Aber: Jede Architekt*in, die in der „wirklichen“ Welt ihr Handwerk verrichtet, kann sich an die Anfänge ihrer Karriere erinnern und an das Gefühl, NICHTS zu wissen. Wir alle erinnern uns an Nächte, in denen wir die Hochschule verfluchten, weil sie uns nicht auf das Schreiben von Bauanträgen vorbereitete. Oder an die eine Sitzung, in der man sich fragt, ob jemals eine Professor*in erwähnt hat, dass man Pläne irgendwann grünstempeln muss. Die „wirkliche“ Welt und das Studium scheinen oft nur zwei Gemeinsamkeiten zu haben: lange Nächte und viel Kaffeekonsum. Aber wenn man es geschafft hat, die Hürde zu nehmen und im Arbeitsalltag anzukommen, verändert sich der Blick auf das Gelernte erheblich.

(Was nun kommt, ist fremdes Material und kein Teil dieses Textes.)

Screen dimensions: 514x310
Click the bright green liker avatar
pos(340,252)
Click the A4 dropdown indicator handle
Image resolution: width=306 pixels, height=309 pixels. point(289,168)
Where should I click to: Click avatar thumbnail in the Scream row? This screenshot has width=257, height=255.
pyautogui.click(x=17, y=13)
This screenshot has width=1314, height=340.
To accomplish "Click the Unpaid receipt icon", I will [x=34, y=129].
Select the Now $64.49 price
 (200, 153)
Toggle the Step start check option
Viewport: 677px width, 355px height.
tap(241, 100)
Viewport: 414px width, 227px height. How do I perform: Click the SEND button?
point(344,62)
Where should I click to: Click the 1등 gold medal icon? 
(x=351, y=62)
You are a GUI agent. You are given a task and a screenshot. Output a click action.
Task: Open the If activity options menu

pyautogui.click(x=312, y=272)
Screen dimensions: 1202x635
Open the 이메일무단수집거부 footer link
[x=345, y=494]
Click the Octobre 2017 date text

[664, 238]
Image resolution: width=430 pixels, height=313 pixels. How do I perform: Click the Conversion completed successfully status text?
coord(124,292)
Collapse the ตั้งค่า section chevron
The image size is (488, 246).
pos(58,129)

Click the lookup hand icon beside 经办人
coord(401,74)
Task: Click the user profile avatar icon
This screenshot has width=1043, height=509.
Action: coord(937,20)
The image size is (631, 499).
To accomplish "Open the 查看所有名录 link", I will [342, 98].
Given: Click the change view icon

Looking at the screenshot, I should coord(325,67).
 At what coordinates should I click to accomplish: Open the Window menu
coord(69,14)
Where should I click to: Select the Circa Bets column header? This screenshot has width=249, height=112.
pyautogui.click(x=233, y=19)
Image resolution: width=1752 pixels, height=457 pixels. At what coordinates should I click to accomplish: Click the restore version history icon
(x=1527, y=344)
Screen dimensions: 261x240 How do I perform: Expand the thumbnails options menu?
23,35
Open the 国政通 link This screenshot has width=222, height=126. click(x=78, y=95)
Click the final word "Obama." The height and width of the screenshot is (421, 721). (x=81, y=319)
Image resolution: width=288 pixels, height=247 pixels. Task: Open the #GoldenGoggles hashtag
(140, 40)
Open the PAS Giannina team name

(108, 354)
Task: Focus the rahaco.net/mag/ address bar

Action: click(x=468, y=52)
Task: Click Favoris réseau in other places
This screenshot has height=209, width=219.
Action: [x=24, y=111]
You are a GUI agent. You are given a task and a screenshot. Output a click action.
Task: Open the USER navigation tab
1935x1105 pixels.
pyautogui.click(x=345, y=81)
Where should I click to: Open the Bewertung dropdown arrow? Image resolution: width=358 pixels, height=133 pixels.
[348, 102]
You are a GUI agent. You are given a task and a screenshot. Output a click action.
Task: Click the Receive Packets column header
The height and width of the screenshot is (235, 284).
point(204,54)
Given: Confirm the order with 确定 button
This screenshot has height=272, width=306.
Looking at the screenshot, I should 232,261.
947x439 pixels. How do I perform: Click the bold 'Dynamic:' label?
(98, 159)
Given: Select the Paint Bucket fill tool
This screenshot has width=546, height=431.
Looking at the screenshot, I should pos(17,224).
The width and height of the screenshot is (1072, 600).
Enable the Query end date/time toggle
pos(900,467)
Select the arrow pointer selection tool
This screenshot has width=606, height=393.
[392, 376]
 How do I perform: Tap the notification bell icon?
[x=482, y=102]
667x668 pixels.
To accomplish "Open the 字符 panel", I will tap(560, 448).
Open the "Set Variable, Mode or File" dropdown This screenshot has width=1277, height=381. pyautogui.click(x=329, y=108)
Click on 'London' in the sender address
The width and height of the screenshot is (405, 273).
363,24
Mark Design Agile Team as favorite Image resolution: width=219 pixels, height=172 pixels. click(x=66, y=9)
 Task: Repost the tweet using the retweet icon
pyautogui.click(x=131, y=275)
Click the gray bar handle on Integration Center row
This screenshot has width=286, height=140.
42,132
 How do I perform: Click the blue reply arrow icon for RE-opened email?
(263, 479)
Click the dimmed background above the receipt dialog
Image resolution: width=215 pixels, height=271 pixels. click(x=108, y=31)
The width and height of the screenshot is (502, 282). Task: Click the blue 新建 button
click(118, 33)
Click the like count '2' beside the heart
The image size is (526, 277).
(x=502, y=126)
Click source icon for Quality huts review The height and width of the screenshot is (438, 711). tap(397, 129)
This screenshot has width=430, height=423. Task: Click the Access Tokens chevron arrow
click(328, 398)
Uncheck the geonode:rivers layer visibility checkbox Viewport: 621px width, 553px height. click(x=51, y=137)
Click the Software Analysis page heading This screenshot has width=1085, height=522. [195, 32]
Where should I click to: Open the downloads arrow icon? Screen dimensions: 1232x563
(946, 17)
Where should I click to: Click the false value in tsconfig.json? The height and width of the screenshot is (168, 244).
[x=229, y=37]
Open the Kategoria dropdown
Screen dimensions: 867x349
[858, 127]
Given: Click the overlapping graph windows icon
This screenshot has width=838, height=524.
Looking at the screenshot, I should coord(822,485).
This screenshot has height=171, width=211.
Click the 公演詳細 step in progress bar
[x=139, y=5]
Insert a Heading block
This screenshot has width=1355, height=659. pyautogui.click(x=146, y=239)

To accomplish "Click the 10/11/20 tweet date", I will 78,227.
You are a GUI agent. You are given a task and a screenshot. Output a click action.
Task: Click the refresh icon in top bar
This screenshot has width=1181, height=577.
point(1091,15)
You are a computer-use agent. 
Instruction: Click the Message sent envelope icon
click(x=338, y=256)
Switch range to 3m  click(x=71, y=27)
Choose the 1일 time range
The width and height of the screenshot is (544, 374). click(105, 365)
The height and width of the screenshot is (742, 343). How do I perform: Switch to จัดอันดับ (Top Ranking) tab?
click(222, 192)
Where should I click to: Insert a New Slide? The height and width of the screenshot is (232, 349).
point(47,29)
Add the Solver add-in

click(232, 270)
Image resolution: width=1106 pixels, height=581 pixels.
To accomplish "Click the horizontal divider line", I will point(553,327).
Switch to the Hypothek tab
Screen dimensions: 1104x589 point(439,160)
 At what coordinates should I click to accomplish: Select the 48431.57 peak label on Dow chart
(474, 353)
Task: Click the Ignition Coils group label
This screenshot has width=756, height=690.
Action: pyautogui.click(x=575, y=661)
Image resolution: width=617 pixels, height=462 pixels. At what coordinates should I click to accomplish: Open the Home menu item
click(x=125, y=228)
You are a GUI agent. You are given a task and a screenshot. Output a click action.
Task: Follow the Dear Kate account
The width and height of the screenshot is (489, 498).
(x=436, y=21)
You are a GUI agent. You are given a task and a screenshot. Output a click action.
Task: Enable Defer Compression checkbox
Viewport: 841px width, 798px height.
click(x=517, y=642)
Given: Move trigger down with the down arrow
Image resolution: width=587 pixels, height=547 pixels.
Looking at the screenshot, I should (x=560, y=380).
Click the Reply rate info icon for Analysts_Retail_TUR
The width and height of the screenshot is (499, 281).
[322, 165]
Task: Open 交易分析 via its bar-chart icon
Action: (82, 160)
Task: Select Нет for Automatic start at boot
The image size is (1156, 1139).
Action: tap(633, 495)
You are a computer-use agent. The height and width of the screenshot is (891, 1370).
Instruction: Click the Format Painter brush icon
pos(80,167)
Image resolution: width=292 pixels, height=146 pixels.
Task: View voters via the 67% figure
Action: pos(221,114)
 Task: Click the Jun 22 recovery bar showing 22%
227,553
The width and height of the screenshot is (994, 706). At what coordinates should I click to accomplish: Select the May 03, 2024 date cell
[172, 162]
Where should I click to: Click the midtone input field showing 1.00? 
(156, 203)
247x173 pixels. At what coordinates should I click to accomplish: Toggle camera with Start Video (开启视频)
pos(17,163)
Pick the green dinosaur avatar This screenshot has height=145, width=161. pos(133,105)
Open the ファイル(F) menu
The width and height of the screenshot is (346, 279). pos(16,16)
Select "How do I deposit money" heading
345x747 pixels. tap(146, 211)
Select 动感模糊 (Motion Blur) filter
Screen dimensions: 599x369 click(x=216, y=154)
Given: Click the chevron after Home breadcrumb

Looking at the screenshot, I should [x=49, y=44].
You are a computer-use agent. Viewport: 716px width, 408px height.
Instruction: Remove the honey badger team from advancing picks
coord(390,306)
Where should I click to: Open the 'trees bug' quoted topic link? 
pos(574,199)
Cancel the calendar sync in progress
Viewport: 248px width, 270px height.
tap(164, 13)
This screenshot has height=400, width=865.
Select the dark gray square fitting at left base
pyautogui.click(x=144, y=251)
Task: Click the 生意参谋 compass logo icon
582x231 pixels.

Ihr werdet merken, dass wir in der Hochschule zwar keinen Kurs in Beamtendeutsch -Architektendeutsch belegen konnten, dass uns dafür die Dozent*innen aber beigebracht haben, Dinge schnell zu lernen und anzuwenden, in einem Team zu arbeiten und vor allem eine Haltung zu entwickeln. Wir haben gelernt, abstrakt zu denken und wie wichtig es ist, ein Konzept zu haben. Es sind genau diese Fähigkeiten, die es uns ermöglichen, eine großartige Schuh-Designer*in zu sein oder eine fantastische Köch*in.
Und die vielleicht wichtigste Erkenntnis: Man hört niemals auf, Architekt*in zu sein. Denn Architekt*in zu sein, ist mehr als der Titel oder ein Job. Es ist eine Art, die Welt zu verstehen und gestalten zu wollen – und die Welt besteht aus mehr als nur Häusern.